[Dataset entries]
***

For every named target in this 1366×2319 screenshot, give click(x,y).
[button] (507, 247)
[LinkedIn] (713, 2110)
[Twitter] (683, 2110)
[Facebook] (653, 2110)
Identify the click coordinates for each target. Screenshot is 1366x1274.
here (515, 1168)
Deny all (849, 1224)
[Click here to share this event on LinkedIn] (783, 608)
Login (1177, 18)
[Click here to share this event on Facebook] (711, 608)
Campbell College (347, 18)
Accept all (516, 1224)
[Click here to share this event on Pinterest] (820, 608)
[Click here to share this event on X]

***

Retype the data in full, precisely as given.

__EXPECTED OUTPUT__.
For every named target in this 1366×2319 screenshot, give click(x,y).
[button] (507, 247)
[LinkedIn] (713, 2110)
[Twitter] (683, 2110)
[Facebook] (653, 2110)
Identify the click coordinates for each target. Screenshot is 1366x1274.
here (515, 1168)
Deny all (849, 1224)
[Click here to share this event on LinkedIn] (783, 608)
Login (1177, 18)
[Click here to share this event on Facebook] (711, 608)
Campbell College (347, 18)
Accept all (516, 1224)
[Click here to share this event on Pinterest] (820, 608)
[Click here to share this event on X]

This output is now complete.